Disney Chairman Bob Iger Sells $98 Million of Company Shares

Disney saw a pretty successful day on Wall Street earlier this week. The entertainment giant's chairman, Bob Iger sold a stunning $98 million in shares that will ultimately go towards diversifying his portfolio for in light of his departure from the company.
Alongside its constant influx of admired content provided on its new streaming service, Disney has been making headlines by finally reopening their beloved themed parks and adding new rides and attractions.
In efforts to spruce up his portfolio before his contract wraps at the end of the year, Iger sold an impressive 550,570 shares of Disney’s stock. 537,304 of said shares were sold at the average price of $179.2, while 13,266 were sold "at an average of $179.76 each," according to the New York Post.

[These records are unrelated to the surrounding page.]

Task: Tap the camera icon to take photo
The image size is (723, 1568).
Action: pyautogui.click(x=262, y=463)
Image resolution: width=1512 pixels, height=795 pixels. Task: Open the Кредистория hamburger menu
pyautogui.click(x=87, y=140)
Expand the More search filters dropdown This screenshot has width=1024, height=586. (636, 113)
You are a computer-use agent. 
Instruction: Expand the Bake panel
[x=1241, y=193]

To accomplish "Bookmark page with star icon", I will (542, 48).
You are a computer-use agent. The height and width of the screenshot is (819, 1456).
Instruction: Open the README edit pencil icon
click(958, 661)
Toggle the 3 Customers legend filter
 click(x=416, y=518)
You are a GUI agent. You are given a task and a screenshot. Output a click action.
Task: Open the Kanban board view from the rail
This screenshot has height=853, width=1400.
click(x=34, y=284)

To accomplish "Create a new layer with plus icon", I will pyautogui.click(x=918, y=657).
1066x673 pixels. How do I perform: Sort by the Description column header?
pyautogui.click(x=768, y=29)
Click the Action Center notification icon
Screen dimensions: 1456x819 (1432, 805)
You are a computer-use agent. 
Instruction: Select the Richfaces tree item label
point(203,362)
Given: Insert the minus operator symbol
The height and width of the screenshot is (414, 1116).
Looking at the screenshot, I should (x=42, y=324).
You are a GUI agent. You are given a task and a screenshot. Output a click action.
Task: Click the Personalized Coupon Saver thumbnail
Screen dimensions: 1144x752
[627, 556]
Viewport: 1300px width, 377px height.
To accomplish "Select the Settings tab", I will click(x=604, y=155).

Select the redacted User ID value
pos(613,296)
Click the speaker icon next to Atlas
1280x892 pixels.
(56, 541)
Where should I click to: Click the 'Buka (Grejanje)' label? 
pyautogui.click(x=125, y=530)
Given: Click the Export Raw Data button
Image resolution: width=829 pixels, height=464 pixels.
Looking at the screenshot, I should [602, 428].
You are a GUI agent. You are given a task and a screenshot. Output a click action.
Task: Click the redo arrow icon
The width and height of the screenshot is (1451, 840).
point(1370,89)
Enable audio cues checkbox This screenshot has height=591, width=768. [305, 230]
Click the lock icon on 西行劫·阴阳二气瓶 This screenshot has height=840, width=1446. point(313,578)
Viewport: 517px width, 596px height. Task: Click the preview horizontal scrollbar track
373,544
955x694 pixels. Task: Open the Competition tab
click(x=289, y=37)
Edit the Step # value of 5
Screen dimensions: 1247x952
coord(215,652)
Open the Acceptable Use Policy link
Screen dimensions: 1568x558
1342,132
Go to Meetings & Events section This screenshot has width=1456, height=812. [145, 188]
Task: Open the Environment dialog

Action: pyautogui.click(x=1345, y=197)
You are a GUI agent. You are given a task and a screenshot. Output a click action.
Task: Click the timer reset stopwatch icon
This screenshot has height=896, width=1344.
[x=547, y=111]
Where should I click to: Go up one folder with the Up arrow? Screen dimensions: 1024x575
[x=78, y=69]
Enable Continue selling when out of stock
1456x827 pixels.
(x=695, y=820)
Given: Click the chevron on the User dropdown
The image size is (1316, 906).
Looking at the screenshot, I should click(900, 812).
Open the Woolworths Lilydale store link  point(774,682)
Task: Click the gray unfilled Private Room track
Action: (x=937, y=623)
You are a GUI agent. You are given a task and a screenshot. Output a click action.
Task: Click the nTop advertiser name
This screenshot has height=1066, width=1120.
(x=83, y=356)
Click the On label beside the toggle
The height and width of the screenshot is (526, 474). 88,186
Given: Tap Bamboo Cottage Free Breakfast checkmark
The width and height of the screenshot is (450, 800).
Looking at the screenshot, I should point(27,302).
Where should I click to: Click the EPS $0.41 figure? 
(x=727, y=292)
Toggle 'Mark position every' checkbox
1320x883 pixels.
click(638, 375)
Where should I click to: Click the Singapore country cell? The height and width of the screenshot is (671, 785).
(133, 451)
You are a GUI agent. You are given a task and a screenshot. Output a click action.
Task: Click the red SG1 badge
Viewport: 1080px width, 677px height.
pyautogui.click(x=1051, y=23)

Barron's reports that this colossal number amounts to just about 49% of Iger's stake in the company. He still obtains more than half a million of Disney's stock, with a pretty penny of those assets going into his wife and his 401ks.
"The sale is part of the diversification of Mr. Iger’s portfolio, and the value of these shares reflects the significant shareholder value generated under his leadership," a spokesperson from Disney says in a statement, "with Disney’s stock price rising from just $24 a share when he became CEO in 2005 . . . "
Iger will soon be throwing in the towel at Disney, announcing his departure earlier back in March. When he leaves his 16 year career with the company in December, he'll be passing the torch of his reign to Disney's freshly appointed CEO, Bob Chapek.
Though, the shift of power doesn't seem to be going as smoothly as one would expect. Disney's team of higher ups have found themselves struggling to become accustomed to what their new work environment will be once Iger has left Chapek in charge.
While Iger's approach of doing business relied more on negotiation and well rounded debate with his colleagues, claims from creditable inside sources shows Chapek doing more task assigning and decision making of his own volition.
Some say that Chapek is simply "coming into his own." Others, like the anonymous executive who gave a statement to Variety, claim that folks are "becoming more and more deferential to Chapek."
"Things are radically different than they were six months ago," the source goes on to say.